SANTIAGO – ¿Agoniza el sistema de metas inflacionarias utilizado por la mayoría de los bancos centrales más importantes del mundo –pero no la Reserva Federal de Estados Unidos– para fijar las tasas de interés?  Muchos analistas así lo creen.

Mark Carney, actual gobernador del Banco de Canadá, aún sin haber asumido su nuevo cargo como mandamás del Banco de Inglaterra (BoE) ya anunció posibles cambios en su ancla de política. En Japón, el partido liberal demócrata ganó las elecciones generales de diciembre luego de prometer una política monetaria más expansionaria. Y en EE. UU., la Reserva Federal anunció que mantendrá bajas las tasas de interés hasta que el desempleo alcance el 6.5%.

Nada de esto es tan nuevo como parece. En los países ricos, las metas inflacionarias se han venido debilitando desde la crisis financiera de 2008-2009. Las compras de activos en gran escala efectuadas por el Banco Central Europeo, por ejemplo, tienen poco que ver con cualquier definición de una política de metas inflacionarias.

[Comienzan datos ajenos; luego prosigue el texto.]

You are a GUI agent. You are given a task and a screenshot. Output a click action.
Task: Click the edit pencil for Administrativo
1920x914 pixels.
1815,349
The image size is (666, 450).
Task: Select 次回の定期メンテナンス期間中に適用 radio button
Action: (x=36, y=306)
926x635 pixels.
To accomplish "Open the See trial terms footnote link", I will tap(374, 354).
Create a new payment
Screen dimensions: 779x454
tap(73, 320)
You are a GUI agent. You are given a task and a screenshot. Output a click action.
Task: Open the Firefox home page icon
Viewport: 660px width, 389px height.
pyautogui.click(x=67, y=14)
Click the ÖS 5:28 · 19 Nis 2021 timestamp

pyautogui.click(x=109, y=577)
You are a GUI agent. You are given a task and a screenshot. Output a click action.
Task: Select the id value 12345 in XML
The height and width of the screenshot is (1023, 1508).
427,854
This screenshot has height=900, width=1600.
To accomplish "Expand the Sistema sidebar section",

Las metas inflacionarias han ido perdiendo su atractivo para los responsables de políticas en los mercados emergentes. En la década de los 90, los bancos centrales de Brasil, Chile, México, Colombia, Perú, Sudáfrica, Corea del Sur, Indonesia, Tailandia y Turquía adoptaron variaciones del esquema. Pero las cosas cambiaron con la crisis financiera mundial. En una investigación conjunta con Roberto Chang y Luis Felipe Céspedes, mostramos que todos los bancos centrales latinoamericanos que siguen metas inflacionarias han usado variadas herramientas de política no convencionales, incluyendo intervenciones en los mercados de divisas y cambios en los requisitos de encajes. Nuevamente, esto dista mucho de la definición de manual del régimen de  metas inflacionarias.